Set exercise: Substitute "image" for "screenshot" in the rows starting at the line containing "Task: Click the third star in APMEX rating" and ending at the line containing "538x330 pixels. Task: Open the Dental section", and give those lines again with nothing else changed. Leave the pictures out of the answer.

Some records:

════════════════════

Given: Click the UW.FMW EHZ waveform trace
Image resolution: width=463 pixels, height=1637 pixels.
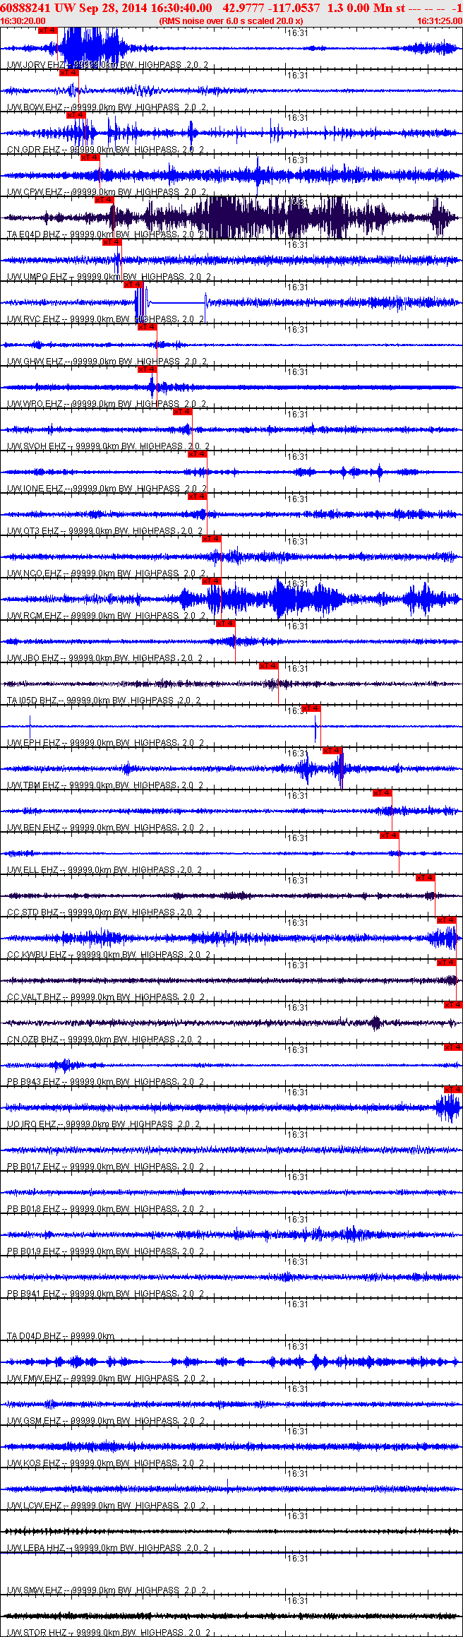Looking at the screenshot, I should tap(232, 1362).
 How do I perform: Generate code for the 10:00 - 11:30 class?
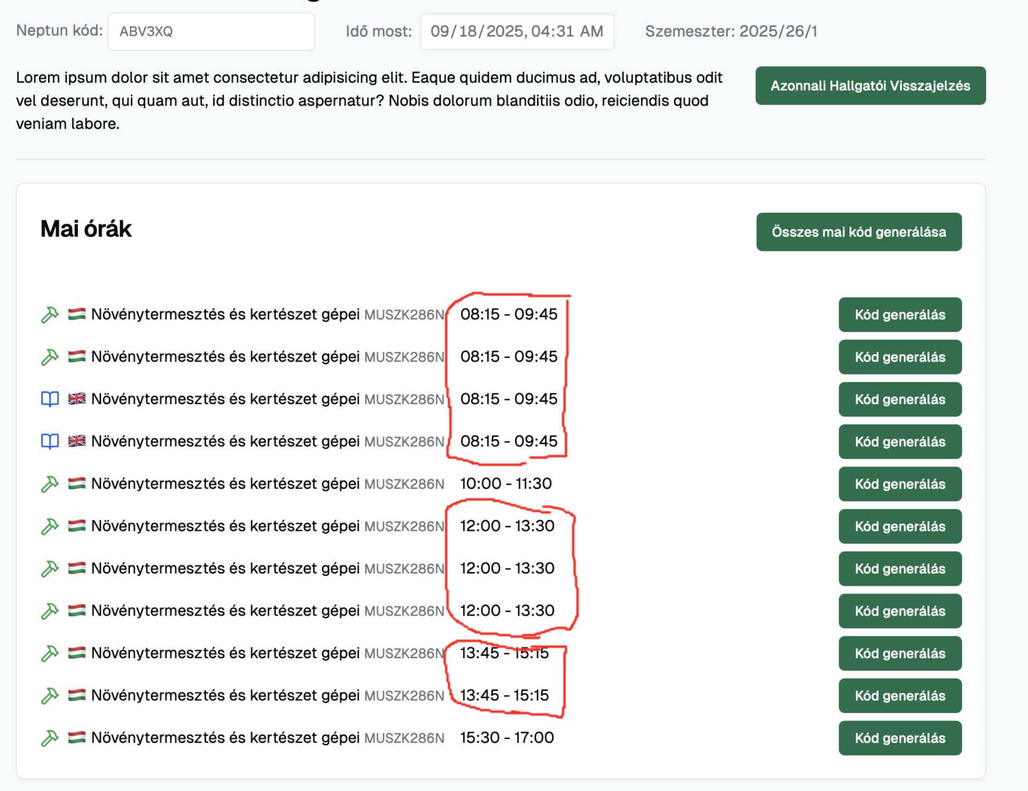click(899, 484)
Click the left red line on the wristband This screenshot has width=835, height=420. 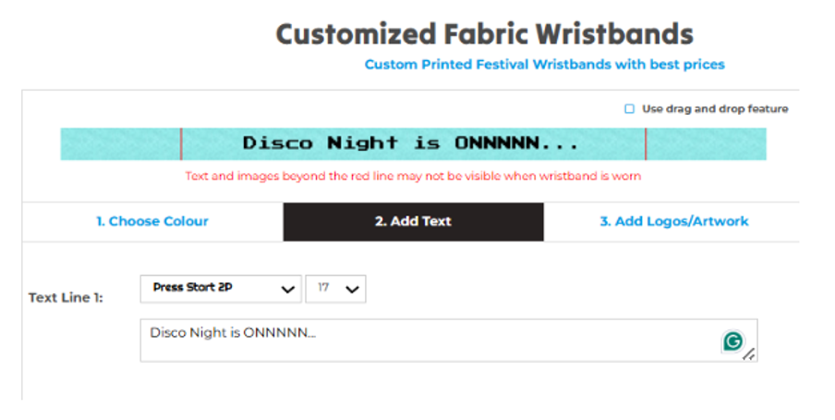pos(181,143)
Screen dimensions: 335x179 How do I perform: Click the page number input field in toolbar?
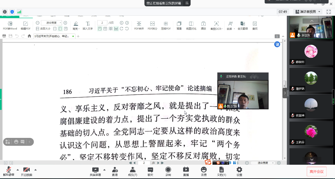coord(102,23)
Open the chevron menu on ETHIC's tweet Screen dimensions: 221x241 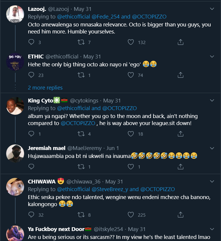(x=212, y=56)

════════════════════

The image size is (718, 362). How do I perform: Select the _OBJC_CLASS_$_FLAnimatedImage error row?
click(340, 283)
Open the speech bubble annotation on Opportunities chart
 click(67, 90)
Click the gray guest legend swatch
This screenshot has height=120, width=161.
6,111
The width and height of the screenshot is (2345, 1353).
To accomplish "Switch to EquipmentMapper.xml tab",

════════════════════

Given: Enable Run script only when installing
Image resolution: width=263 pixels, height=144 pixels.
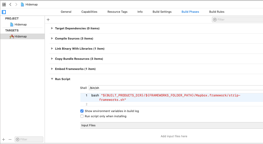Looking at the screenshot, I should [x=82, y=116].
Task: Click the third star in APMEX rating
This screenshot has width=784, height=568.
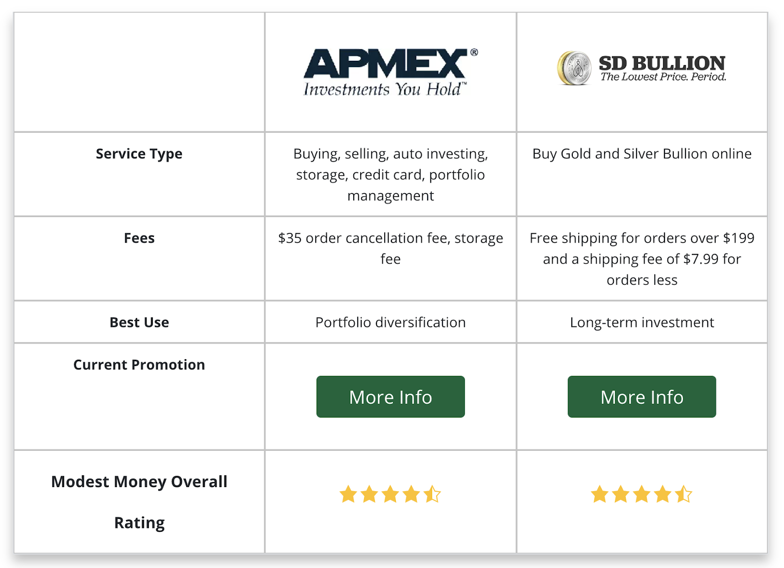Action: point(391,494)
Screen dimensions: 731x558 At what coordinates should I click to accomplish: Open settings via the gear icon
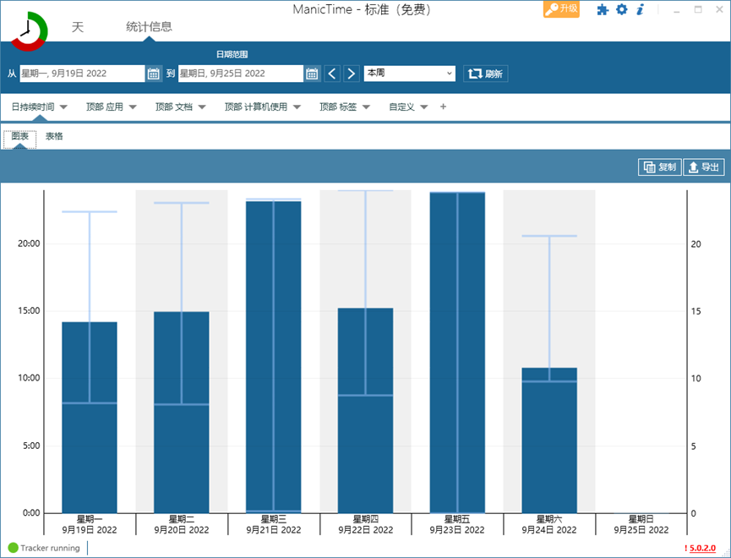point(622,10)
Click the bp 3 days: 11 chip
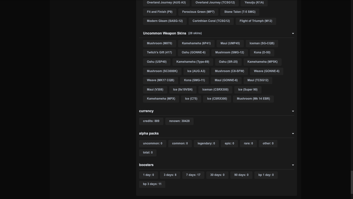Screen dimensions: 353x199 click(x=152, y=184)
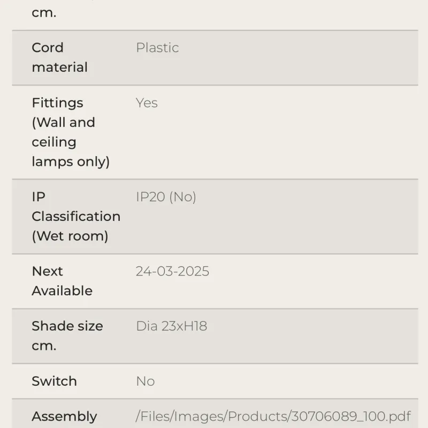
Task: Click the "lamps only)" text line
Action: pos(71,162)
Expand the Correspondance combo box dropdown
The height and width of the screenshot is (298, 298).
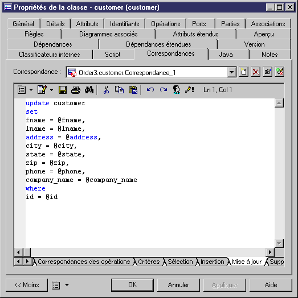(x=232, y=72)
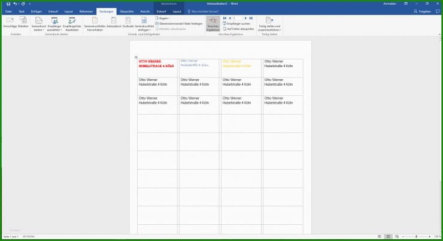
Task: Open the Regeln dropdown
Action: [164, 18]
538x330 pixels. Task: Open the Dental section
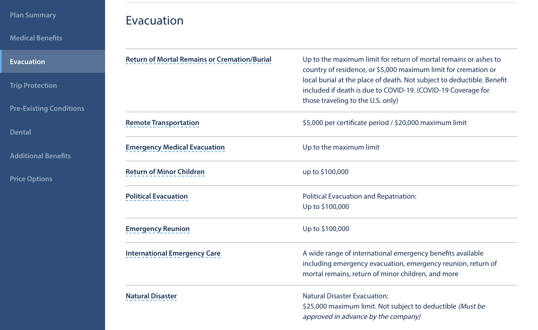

════════════════════

Answer to this problem:
Task: Click the third star in APMEX rating
This image has width=784, height=568.
Action: point(391,494)
Screen dimensions: 731x558 At what coordinates should I click to accomplish: Open settings via the gear icon
point(622,10)
Click the bp 3 days: 11 chip
Screen dimensions: 353x199 click(x=152, y=184)
Task: Click the "lamps only)" text line
Action: pos(71,162)
Expand the Correspondance combo box dropdown
The height and width of the image is (298, 298).
(x=232, y=72)
Task: Open the Regeln dropdown
Action: [164, 18]
538x330 pixels. Task: Open the Dental section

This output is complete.